While these external catalogs are primarily used with the Bring Your Own Iceberg approach, they can also be used with RisingWave Managed Iceberg when you need to integrate with existing catalog infrastructure:

-- Use external JDBC catalog with Iceberg table engine
CREATE CONNECTION managed_with_jdbc WITH (
    type = 'iceberg',
    warehouse.path = 's3://my-bucket/warehouse/',
    s3.access.key = 'your-access-key',
    s3.secret.key = 'your-secret-key',
    s3.region = 'us-west-2',
    catalog.type = 'jdbc',
    catalog.uri = 'jdbc:postgresql://postgres:5432/catalog',
    catalog.jdbc.user = 'catalog_user',
    catalog.jdbc.password = 'catalog_password',
    catalog.name = 'production'
);

-- Create managed table using external catalog
CREATE TABLE managed_events (
    event_id BIGINT PRIMARY KEY,
    user_id INT,
    event_type VARCHAR,
    timestamp TIMESTAMPTZ
) ENGINE = iceberg
WITH (connection = 'managed_with_jdbc');

For the simplest managed setup, use the Hosted Iceberg Catalog instead.
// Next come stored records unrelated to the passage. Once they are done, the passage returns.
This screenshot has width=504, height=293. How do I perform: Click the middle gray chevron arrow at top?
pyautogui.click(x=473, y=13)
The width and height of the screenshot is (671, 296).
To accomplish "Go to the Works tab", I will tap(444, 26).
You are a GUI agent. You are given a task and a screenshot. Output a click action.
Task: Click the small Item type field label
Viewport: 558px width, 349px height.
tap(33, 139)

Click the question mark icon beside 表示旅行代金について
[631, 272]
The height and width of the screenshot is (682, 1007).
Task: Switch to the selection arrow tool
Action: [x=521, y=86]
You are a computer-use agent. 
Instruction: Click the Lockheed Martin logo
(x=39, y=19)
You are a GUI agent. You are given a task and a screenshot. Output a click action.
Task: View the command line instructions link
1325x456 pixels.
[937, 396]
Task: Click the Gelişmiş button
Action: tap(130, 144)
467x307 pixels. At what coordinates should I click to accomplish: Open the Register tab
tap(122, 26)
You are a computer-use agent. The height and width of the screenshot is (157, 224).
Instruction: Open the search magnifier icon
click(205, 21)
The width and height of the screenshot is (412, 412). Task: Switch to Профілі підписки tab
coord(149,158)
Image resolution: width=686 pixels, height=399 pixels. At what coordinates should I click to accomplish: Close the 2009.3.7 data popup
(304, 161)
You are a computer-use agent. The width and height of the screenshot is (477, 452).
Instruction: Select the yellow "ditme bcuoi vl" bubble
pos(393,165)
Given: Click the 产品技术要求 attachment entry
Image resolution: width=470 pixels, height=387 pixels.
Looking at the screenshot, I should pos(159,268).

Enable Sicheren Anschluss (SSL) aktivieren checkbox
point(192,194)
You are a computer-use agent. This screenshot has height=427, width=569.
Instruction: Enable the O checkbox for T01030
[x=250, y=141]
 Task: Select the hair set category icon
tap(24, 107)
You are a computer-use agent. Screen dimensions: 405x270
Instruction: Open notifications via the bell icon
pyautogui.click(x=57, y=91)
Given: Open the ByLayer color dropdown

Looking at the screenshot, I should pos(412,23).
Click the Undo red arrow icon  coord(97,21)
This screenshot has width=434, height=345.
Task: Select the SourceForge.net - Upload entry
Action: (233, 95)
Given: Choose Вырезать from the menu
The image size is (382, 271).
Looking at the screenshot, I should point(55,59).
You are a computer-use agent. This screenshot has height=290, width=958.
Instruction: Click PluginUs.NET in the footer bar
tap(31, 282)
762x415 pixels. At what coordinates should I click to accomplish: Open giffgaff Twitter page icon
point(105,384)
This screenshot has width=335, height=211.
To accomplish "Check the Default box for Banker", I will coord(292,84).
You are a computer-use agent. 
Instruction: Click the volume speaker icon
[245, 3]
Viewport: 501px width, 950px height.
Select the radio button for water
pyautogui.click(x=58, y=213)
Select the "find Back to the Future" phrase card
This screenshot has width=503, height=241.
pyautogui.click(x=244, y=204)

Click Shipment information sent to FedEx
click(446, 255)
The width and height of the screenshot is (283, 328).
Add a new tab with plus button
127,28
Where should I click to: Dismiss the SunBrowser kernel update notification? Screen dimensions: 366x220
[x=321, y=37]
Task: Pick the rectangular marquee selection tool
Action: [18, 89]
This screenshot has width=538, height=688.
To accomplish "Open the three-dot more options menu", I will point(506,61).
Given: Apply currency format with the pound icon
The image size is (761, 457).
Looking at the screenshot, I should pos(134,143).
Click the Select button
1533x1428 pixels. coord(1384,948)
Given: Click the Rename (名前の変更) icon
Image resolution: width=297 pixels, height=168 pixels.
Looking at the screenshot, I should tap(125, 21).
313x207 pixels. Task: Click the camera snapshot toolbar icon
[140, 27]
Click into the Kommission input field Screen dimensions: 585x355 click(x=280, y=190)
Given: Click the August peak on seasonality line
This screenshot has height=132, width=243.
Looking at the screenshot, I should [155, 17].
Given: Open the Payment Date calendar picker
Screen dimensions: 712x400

Choosing the right catalog

For Bring Your Own Iceberg:

  • AWS Glue: If you’re on AWS and have existing Glue Data Catalog infrastructure
  • JDBC: If you have a PostgreSQL/MySQL database for metadata storage
  • REST: For custom catalog services or AWS S3 Tables
  • Storage: For simple setups without external catalog dependencies
  • Hive: For integration with existing Hadoop ecosystem
  • Snowflake: If using Snowflake as your data warehouse

For RisingWave Managed Iceberg:

  • Hosted catalog: Recommended for new projects and simple setups
  • External catalogs: When you need integration with existing enterprise catalog infrastructure

Best practices

  1. Choose based on your ecosystem: Use catalogs that integrate with your existing infrastructure.
  2. Consider security: Some catalogs offer better authentication and authorization features.
  3. Plan for scale: Some catalogs handle large numbers of tables better than others.
  4. Network connectivity: Ensure RisingWave can reach your catalog service.
  5. Backup considerations: Understand how your catalog metadata is backed up and recovered.